### WHAT TO DO
Look through the entries below. Say how many lines include "Госдуму", with nothing added.

### DATA SHOWN

•••

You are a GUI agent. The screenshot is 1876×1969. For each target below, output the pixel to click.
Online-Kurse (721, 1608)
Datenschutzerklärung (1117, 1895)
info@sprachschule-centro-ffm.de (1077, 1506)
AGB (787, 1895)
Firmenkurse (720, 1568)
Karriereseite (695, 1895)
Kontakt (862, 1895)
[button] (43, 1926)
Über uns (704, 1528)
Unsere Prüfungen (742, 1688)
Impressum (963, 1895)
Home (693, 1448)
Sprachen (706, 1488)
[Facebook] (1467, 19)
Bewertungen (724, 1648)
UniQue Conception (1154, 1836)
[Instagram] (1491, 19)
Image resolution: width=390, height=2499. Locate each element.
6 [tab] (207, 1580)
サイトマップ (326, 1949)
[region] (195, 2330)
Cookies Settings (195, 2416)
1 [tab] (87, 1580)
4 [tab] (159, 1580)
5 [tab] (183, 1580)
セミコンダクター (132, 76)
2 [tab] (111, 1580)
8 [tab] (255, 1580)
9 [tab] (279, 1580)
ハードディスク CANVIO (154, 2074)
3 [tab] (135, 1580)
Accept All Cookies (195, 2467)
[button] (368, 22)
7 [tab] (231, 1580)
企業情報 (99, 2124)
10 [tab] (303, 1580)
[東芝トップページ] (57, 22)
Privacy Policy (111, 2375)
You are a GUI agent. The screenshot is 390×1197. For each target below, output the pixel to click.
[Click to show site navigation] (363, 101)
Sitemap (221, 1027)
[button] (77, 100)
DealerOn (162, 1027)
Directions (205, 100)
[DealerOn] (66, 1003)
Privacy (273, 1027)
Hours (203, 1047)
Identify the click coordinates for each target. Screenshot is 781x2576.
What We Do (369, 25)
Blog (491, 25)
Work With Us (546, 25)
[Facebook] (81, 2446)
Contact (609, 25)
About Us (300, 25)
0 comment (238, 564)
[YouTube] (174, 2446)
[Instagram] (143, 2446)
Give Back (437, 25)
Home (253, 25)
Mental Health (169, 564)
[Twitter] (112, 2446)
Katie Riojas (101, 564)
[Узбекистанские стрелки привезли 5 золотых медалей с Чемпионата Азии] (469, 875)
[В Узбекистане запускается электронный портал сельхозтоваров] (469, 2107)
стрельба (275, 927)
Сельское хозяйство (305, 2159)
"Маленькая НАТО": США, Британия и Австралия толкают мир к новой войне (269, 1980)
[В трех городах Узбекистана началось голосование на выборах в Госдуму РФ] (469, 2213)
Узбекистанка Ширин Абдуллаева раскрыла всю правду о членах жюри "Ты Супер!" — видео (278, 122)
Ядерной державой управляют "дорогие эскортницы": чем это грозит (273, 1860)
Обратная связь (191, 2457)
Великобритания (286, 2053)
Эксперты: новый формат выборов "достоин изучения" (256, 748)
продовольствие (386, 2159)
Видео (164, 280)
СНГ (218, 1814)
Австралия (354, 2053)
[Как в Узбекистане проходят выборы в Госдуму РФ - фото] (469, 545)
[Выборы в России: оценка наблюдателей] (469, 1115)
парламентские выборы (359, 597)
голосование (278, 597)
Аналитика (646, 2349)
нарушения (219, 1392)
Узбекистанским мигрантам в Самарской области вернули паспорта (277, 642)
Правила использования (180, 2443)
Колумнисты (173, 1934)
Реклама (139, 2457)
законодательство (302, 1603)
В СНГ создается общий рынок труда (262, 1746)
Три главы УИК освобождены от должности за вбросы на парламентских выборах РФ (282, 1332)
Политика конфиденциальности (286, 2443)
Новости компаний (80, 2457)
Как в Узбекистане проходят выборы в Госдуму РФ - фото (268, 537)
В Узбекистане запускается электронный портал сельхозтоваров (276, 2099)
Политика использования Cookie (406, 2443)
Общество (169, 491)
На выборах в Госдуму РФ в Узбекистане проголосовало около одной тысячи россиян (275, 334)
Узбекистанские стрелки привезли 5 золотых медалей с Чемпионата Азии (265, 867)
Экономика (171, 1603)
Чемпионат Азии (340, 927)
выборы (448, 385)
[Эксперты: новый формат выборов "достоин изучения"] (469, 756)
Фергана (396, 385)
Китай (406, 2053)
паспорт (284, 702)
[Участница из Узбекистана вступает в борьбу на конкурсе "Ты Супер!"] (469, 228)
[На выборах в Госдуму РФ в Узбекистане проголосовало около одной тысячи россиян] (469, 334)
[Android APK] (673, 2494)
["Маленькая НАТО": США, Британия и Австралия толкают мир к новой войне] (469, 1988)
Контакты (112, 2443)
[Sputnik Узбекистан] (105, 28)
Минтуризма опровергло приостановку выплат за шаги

•••

### ANSWER SPACE
5